** SOURCE MATERIAL follows **
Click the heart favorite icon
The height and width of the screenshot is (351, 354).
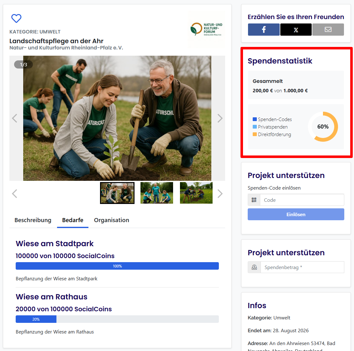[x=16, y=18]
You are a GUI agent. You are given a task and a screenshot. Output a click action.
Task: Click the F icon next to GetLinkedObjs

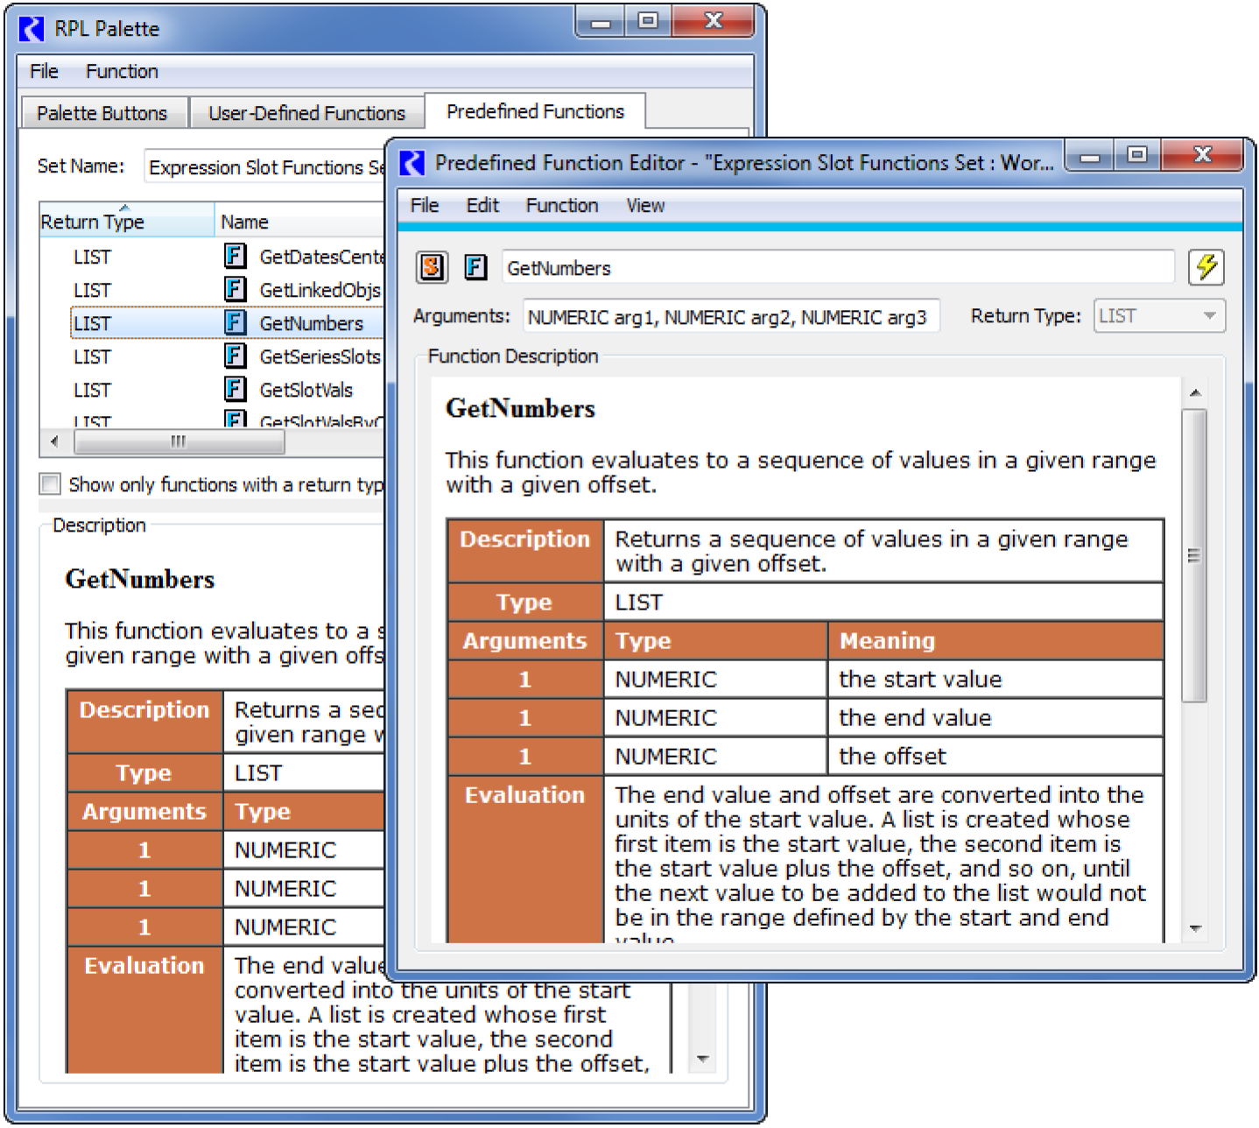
** End of SOURCE MATERIAL **
* _WORK TO COMPLETE_: Output the records verbatim, every one of them, and keep the pictures out.

* _RESPONSE TO THIS TASK_:
Click the heart favorite icon
The height and width of the screenshot is (351, 354).
[x=16, y=18]
You are a GUI agent. You are given a task and a screenshot. Output a click action.
Task: Click the F icon next to GetLinkedObjs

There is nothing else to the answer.